→ Ziel
Gib aus dem Ausschnitt über „Faust“ den Wortlaut wieder, der mit „Inhaltsangabe“ beginnt und mit „begehrenswert erscheinen lässt.“ endet.

→ Ausschnitt
Das Drama „Faust – der Tragödie erster Teil“ von Johann Wolfgang von Goethe wurde 1808 veröffentlicht und enthält neben der Gelehrtentragödie, die die historische Geschichte des Doktor Johannes Faustus aufgreift, auch die Tragödie um Gretchen. „Faust“ gilt als bedeutendstes Werk der Weltliteratur.

Inhaltsangabe

Heinrich Faust, der Gelehrte, strebt nach immer mehr Wissen, ist nie zufrieden mit dem was er erreicht hat und kann deshalb das Leben nicht genießen. Er schließt einen Pakt mit dem Teufel, Mephistopheles, und verspricht ihm seine Seele, wenn er ihm einen glücklichen Moment bescheren kann. Mephisto verabreicht Faust in einer Hexenküche einen Zaubertrank, der ihn verjüngt und ihm jedes Mädchen begehrenswert erscheinen lässt.

Daten zum Zeigen auf Ziele:
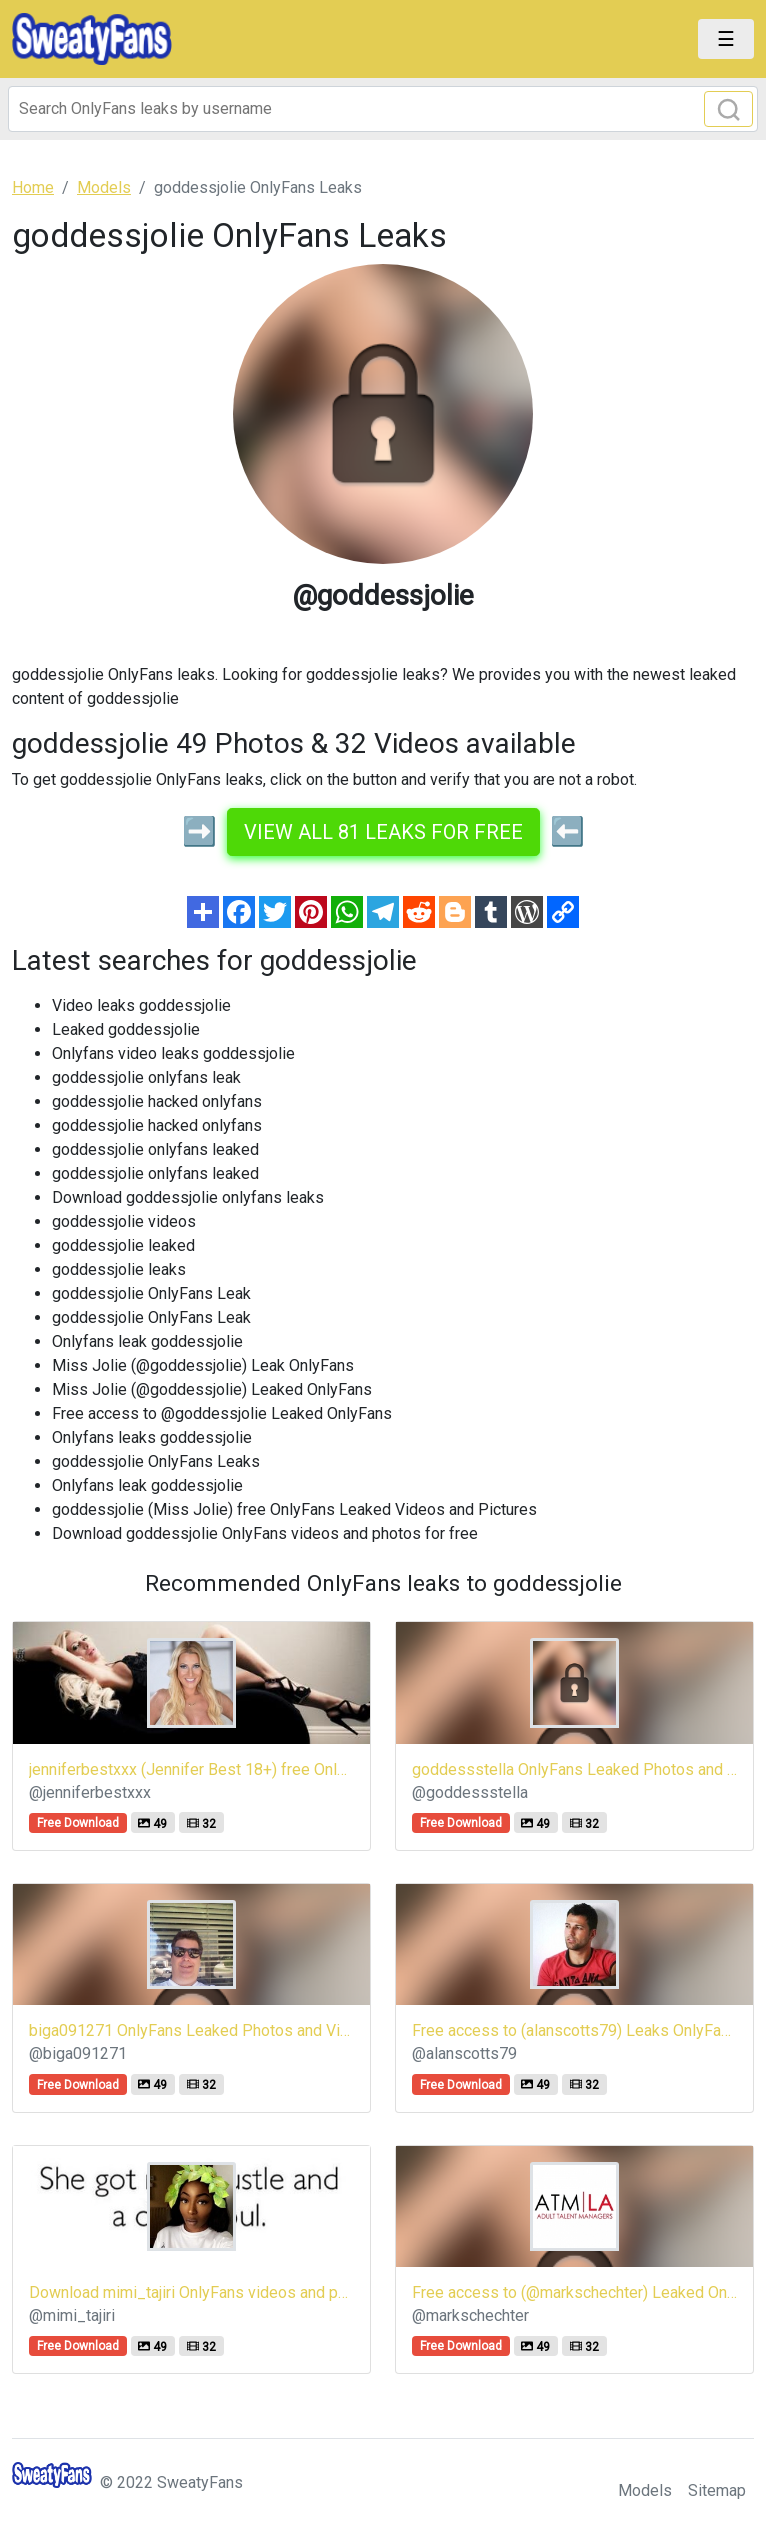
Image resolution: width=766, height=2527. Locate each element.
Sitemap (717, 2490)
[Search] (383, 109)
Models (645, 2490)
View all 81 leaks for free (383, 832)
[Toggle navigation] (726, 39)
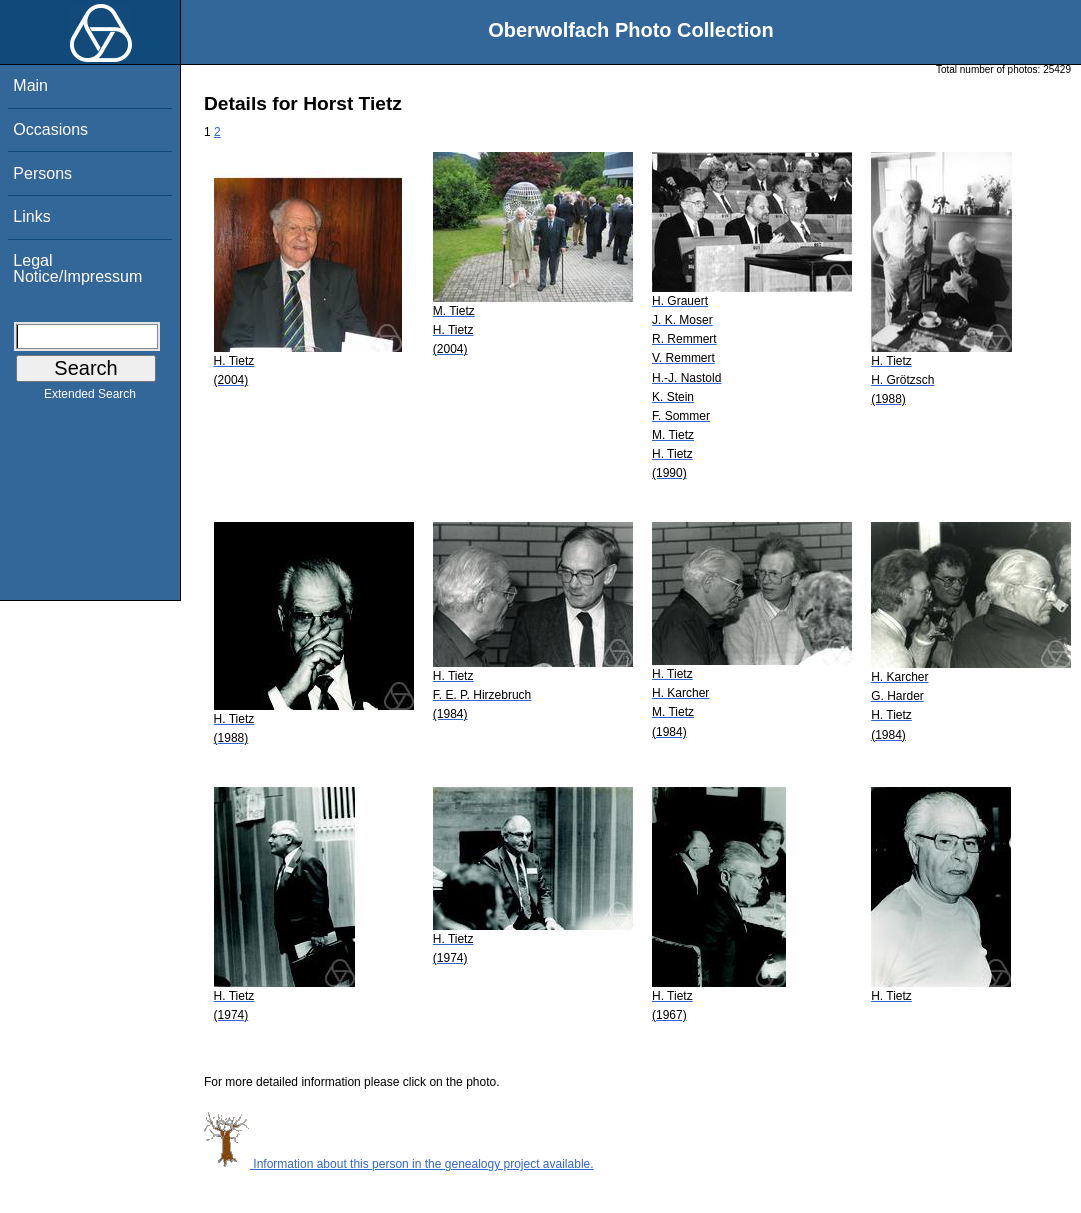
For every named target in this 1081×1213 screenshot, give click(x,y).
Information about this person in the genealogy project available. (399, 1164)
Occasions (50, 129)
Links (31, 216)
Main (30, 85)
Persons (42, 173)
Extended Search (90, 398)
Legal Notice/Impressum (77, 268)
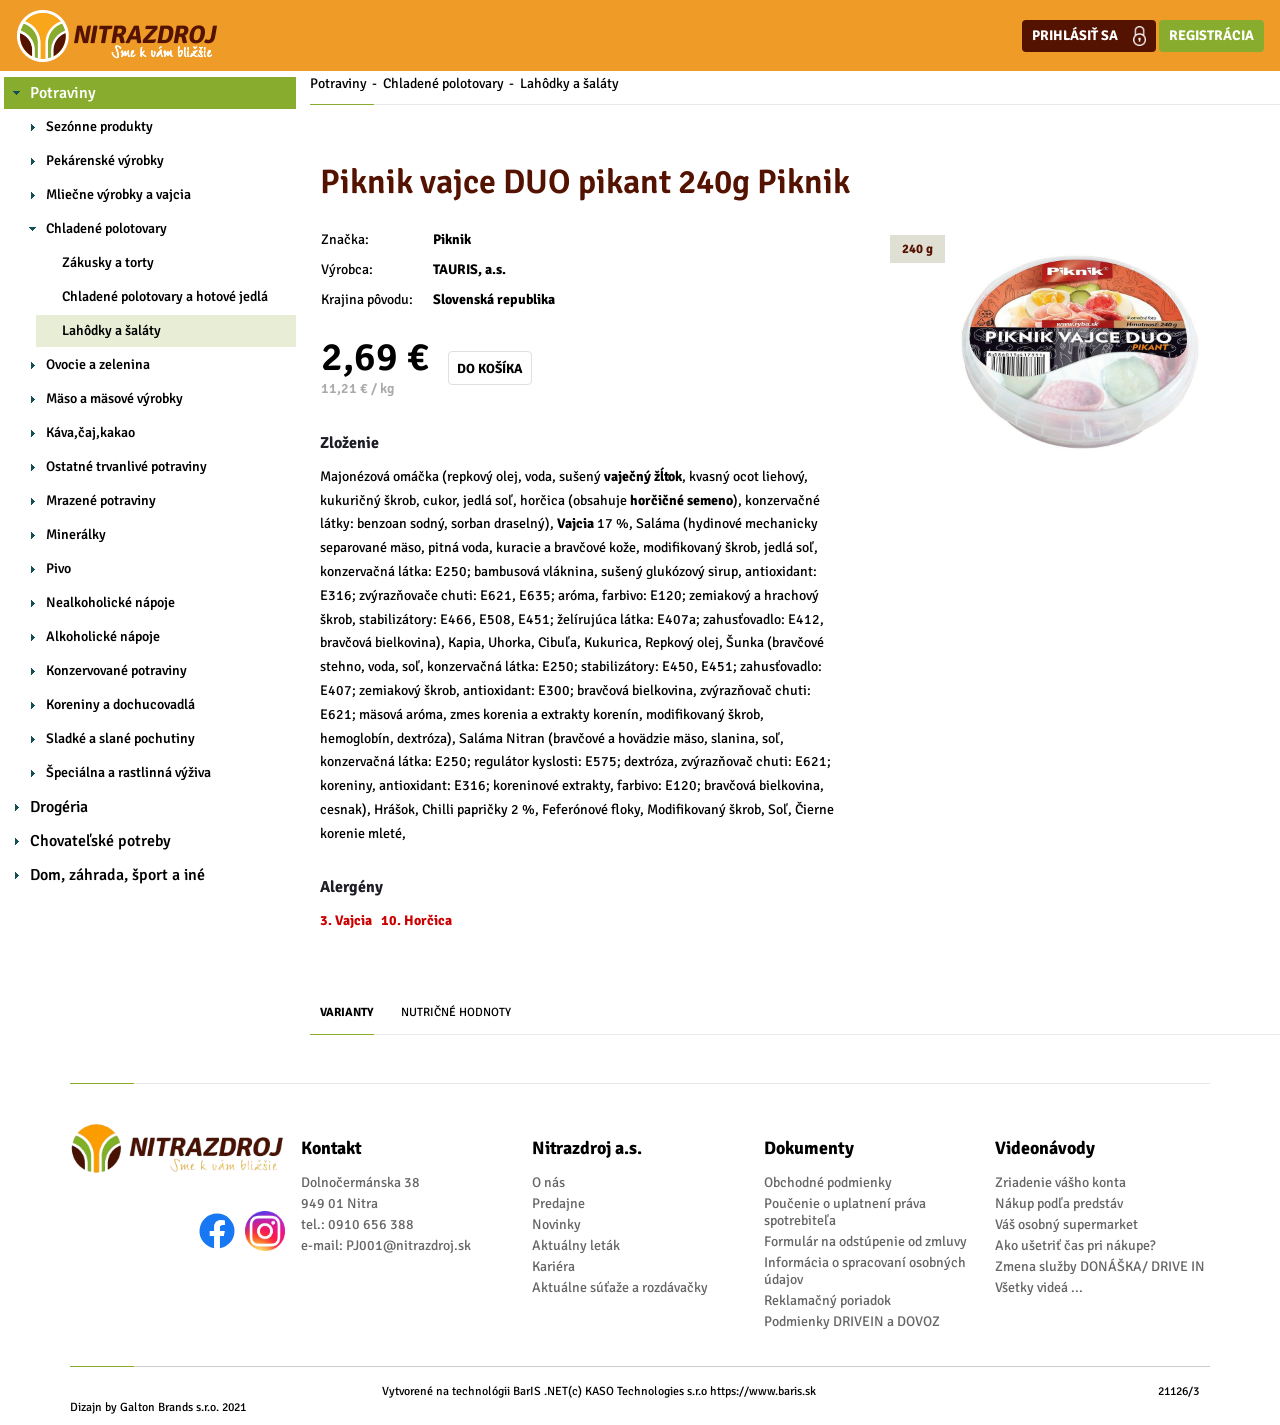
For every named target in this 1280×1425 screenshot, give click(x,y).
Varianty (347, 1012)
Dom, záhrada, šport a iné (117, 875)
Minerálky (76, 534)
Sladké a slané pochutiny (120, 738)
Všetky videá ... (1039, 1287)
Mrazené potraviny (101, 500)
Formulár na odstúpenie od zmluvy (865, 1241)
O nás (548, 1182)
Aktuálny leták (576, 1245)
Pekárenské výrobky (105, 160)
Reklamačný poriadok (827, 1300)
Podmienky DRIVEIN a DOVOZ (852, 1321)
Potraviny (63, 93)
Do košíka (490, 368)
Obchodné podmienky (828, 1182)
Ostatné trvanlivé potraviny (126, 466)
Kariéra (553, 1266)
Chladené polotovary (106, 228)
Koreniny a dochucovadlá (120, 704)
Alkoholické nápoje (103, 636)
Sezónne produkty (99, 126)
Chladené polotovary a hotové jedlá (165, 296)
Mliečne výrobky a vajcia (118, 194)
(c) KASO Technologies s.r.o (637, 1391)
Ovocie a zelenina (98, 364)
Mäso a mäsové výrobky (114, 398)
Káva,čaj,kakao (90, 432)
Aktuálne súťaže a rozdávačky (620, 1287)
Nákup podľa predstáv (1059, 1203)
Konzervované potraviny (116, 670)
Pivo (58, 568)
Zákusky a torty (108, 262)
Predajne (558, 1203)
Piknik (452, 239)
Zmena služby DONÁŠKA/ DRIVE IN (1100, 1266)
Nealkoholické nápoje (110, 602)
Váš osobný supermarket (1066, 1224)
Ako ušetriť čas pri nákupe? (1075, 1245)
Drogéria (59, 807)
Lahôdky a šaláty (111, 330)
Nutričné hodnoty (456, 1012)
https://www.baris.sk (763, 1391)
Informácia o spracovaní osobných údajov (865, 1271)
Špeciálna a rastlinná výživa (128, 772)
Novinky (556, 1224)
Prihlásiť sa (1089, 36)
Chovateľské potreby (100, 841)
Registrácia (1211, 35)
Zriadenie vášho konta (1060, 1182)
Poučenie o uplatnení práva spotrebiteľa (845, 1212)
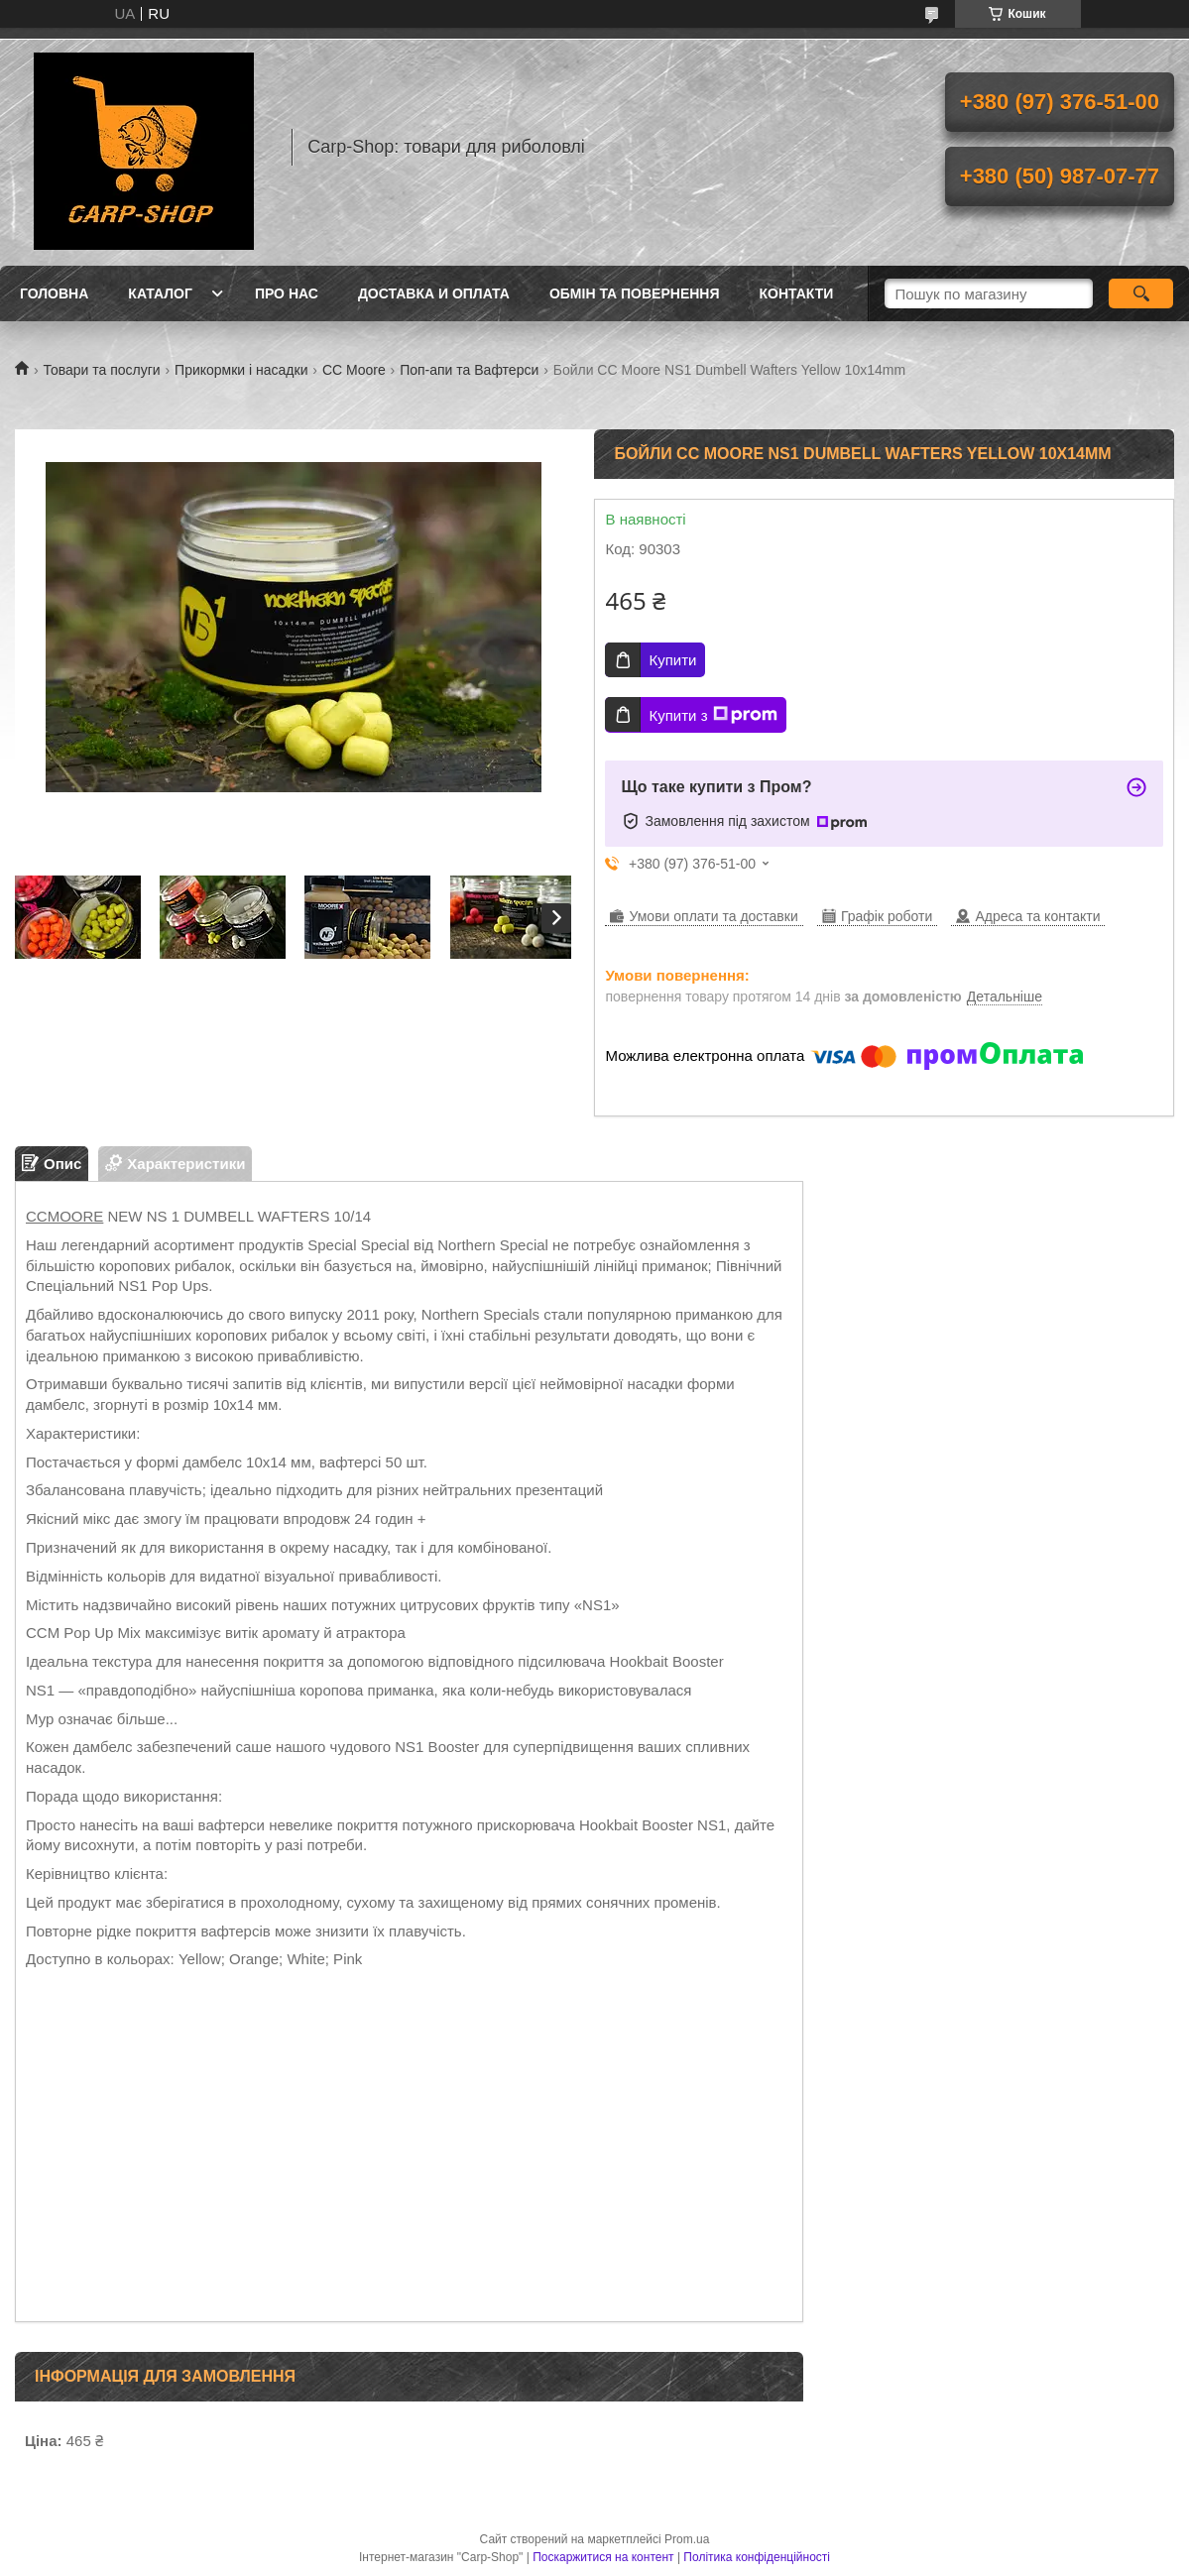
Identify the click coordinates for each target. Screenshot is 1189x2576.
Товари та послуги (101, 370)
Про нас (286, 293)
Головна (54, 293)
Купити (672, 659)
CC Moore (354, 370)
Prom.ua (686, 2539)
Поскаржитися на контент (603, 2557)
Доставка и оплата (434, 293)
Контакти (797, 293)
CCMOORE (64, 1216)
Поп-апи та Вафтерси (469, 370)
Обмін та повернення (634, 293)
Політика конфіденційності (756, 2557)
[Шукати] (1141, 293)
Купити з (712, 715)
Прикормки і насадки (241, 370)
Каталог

→ Lösung zur Aufgabe
Inhaltsangabe

Heinrich Faust, der Gelehrte, strebt nach immer mehr Wissen, ist nie zufrieden mit dem was er erreicht hat und kann deshalb das Leben nicht genießen. Er schließt einen Pakt mit dem Teufel, Mephistopheles, und verspricht ihm seine Seele, wenn er ihm einen glücklichen Moment bescheren kann. Mephisto verabreicht Faust in einer Hexenküche einen Zaubertrank, der ihn verjüngt und ihm jedes Mädchen begehrenswert erscheinen lässt.